[Start of Attachment]

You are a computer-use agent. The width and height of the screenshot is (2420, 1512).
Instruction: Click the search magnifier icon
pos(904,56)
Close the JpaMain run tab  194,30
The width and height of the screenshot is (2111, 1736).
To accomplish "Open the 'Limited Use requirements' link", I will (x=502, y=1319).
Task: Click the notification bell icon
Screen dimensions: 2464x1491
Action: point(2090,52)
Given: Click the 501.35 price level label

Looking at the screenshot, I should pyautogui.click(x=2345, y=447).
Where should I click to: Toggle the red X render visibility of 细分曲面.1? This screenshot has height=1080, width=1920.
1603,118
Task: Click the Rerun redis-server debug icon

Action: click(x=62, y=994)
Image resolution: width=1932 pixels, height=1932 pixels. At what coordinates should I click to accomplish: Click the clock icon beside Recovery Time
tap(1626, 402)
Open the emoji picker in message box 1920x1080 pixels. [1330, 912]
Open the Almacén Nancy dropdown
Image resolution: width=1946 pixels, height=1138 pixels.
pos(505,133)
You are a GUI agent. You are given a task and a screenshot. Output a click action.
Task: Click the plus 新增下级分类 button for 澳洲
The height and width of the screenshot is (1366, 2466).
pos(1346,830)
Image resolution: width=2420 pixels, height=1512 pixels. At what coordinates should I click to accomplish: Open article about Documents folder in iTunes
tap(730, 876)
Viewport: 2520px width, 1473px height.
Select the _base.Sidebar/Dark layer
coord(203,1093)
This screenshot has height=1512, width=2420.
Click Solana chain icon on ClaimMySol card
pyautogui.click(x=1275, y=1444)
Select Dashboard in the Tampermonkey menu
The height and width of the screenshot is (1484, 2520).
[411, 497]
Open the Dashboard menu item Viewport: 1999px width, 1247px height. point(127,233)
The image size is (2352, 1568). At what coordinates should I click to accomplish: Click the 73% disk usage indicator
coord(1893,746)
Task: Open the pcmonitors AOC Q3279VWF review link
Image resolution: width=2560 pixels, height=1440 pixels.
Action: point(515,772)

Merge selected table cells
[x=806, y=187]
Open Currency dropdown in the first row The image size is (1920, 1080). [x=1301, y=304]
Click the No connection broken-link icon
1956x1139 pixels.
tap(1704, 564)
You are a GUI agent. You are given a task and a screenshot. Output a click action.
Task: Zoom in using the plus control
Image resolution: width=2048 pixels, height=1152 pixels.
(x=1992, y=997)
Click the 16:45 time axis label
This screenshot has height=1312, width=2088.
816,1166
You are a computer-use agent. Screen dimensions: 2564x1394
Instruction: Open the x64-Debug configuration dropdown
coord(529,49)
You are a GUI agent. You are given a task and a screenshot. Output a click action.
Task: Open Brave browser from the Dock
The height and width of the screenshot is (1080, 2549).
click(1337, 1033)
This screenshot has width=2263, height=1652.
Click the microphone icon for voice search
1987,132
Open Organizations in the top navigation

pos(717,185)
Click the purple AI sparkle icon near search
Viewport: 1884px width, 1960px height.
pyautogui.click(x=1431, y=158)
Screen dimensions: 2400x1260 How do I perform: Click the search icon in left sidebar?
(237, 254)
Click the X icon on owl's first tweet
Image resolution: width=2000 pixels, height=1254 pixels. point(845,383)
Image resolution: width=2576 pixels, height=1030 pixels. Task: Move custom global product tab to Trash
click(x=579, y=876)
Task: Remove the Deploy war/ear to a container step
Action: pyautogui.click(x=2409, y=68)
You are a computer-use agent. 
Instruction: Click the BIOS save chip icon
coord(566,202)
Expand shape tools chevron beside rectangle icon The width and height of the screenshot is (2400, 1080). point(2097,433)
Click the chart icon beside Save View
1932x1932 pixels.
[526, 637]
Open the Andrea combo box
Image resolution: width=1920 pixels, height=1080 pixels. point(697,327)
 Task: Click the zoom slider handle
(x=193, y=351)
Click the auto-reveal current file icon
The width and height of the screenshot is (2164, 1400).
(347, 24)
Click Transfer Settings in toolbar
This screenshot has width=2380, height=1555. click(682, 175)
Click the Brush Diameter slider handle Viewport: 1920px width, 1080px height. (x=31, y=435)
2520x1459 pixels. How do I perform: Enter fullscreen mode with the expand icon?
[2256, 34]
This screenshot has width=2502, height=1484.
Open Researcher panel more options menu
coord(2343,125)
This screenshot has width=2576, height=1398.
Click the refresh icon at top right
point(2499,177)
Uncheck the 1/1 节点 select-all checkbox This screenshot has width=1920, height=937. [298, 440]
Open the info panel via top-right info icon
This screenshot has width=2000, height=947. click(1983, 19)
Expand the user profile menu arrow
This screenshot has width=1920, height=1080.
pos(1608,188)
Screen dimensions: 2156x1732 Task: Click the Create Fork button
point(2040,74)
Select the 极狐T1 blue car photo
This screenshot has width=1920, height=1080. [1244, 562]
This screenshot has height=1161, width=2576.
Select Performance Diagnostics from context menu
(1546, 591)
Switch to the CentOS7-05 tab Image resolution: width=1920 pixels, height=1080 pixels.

[End of Attachment]

ASSIGNED TASK: Copy out, exactly as given, the line containing "Select the 极狐T1 blue car photo" together with every line after it in the material.

REPLY:
Select the 极狐T1 blue car photo
This screenshot has width=1920, height=1080. [1244, 562]
This screenshot has height=1161, width=2576.
Select Performance Diagnostics from context menu
(1546, 591)
Switch to the CentOS7-05 tab Image resolution: width=1920 pixels, height=1080 pixels.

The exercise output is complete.